Bien qu’il soit régulièrement qualifié de militariste convaincu, les discours de Donald Trump laissent plus transparaître une volonté, non dénuée de symbole électoraliste, de choyer les vétérans que de déclencher la troisième guerre mondiale.

Auteur: RT France

Alors que pour Hillary Clinton ou la candidate républicaine et ex-patronne de Hewlett-Packard, Carly Fiorina, l’image d’une Amérique forte transite par des discours bellicistes, Donald Trump joue la carte de l’autorité d’une manière différente.

Hillary Clinton qualifie la Russie comme l’un des «principaux adversaires» des Etats-Unis. Carly Fiorina a un programme bien à elle : pas de dialogue avec Moscou, construction de nouveaux navires pour la 6ème flotte des Etats-Unis, manœuvres militaires dans les pays baltes, renforcement de la défense antimissile américaine en Pologne et expansion de la présence militaire des Etats-Unis en Europe.

Donald Trump, lui, capitalise sur un art des affaires qui se muerait en art de la diplomatie. Le candidat républicain l’assure, il mènera «un dialogue avec le président Poutine sur la Syrie et l'Ukraine». «Je suis persuadé que nous serions capables de dialoguer. Nous n'aurions pas autant de problèmes avec la Russie et d'autres pays qu'aujourd'hui», promet-il. Avant de rajouter : Pourquoi, en fait, Washington devrait empêcher Damas de lutter contre l'Etat islamique ?»

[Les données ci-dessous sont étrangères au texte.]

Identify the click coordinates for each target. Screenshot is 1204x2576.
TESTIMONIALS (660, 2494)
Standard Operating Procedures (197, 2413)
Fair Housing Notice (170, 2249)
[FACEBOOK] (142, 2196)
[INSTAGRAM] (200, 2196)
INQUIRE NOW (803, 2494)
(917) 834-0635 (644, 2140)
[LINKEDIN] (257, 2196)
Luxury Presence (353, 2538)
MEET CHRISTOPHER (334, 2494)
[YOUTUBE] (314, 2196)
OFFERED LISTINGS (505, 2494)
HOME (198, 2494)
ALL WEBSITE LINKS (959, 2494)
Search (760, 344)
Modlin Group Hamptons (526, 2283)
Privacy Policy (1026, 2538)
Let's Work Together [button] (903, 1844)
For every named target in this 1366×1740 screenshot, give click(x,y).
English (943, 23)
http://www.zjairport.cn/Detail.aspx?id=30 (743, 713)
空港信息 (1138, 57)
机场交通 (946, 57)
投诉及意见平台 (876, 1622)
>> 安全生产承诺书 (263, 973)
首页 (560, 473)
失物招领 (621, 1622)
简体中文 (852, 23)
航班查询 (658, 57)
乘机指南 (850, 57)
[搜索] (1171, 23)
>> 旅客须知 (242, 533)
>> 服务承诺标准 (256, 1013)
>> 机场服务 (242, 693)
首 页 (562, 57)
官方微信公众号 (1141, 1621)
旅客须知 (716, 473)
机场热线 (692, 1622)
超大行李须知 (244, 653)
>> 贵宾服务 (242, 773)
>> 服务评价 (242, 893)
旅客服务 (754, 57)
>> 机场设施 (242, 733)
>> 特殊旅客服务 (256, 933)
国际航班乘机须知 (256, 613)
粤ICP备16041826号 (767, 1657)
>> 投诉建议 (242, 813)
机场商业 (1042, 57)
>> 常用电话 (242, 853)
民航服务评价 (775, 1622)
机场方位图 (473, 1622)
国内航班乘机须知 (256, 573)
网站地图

C’est bien évidemment son charisme et son aura naturelle qui devraient lui permettre d’amadouer les grands de ce monde. Plus sérieusement, la stratégie de Donald Trump est bien plus rodée que les médias mainstream voudraient nous le faire croire. Quand il rabaisse Jeb Bush sur un plateau de télévision ou qu’il fait rire l’auditoire au détriment de Rand Paul, il sait qu’il marque des points. Il sait qu’il rentre un peu plus dans son personnage de sauveur d’une Amérique old school.

Auteur: RT France

«Peut-être qu'on a besoin d'un guerrier, plutôt que d'un politicien», a soulevé Duane Ernster, 57 ans. Cela tombe bien, Donald Trump n’est pas un politicien. C’est la raison de son succès et cela sera peut-être aussi celle de son échec.

Auteur: RT France

Frank Luntz, sondeur républicain, se montre sceptique sur les chances de victoire de Donald Trump : «Bon nombre de ses partisans se laissent une porte ouverte et disent qu'il y a une chance qu'ils votent pour un autre candidat. Sa campagne n'est pas aussi sophistiquée que celle de certains de ses rivaux, qui ont plus d'expérience politique. Mais Trump ne se retirera pas».

Récemment, le milliardaire a reçu le soutien de l’icône du Tea Party, Sarah Palin. Un ralliement qui n’est pas dénué d’intérêt mais qui masque le manque de concours politique de poids.

En plus de cela, Donald Trump doit encore résoudre un équation difficile. Comment obtenir le vote des minorités alors que son dauphin dans les sondages, Ted Cruz, apparaît mieux armé pour récolter les voix de la toute puissante communauté hispanique ? C’est en substance le constat de Françoise Coste. Pour elle, l’Amérique de Trump est «minoritaire» et bien différente de celle «qui a élu Barack Obama deux fois».

Cependant, Frank Luntz maintient que Donald Trump jouera un rôle prépondérant dans la primaire républicaine : «Il y a très peu de choses que l'élite du parti, les journalistes ou ses rivaux peuvent faire pour le renverser, parce que ses partisans n'ont aucune confiance en ces groupes. Je pense que la candidature Trump est là pour rester et je pense que les républicains doivent trouver un moyen de gérer cela».

Rendez-vous le 1er février, dans un petit Etat rural nommé Iowa.